The airwaves are currently filled with both outrage towards and defense of the fake news that has been competing with “real news” of the day. Donald Trump’s National Security Advisor-designate Lt. Gen. Michael Flynn (Ret.) and his son have been promoting a clearly fallacious story that Hillary Clinton was involved in a sex-trafficking operation. A man from North Carolina believed it and went into a Washington, DC pizzeria, which was presumably the center of the operation, with an assault weapon. Fortunately, no one was hurt and he was arrested.
Mainstream media is concerned that its reputation will be tarnished by the proliferation of fake news. Who will be the arbiter of what’s true and what’s not? Ultimately, the judges will be the American people; the media consuming public.
Since President-elect Donald Trump broke all records for falsehoods with fact-checkers like Politifact, it’s no small wonder that there is an overlap between those who supported Trump and those who tend to believe news stories that simply are not true.
But are there other indicators of who among us may be prone to believe fake news? One thought that crossed my mind is those who believe the gospel of organized religions. This is only a hypothesis at this time, but it may be worth exploring.
There are people who believe in the death and resurrection of Jesus Christ. To many others, that story is preposterous. That simply “does not occur in nature.”
For those among us who look to empirical information to be the basis of our judgments, the idea of the resurrection is quite a stretch since there is no evidence as to that happening, or how it could have happened. The same would be true with the story of Noah’s Ark or any number of other Biblical stories. The same would hold true for accounts from the Koran.

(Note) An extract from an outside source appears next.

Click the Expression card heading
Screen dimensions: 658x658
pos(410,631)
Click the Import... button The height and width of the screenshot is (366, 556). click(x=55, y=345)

Donald Trump received quite a bit of support from the Evangelical community. These are the people among us who are most likely to take a literal interpretation of the Bible or other “scriptures of faith.” Is belief in scripture an indication of being “factually challenged” as belief in fake news is?
Again, I do not know the answers to these questions. But if there is a correlation, then we should open a further dialogue about how a propensity to believe the scriptures of religion may be a precursor to susceptibility about what is true and what is not. Facing such a dilemma would be challenging and painful, but perhaps would be a wise direction in the evolution of humankind.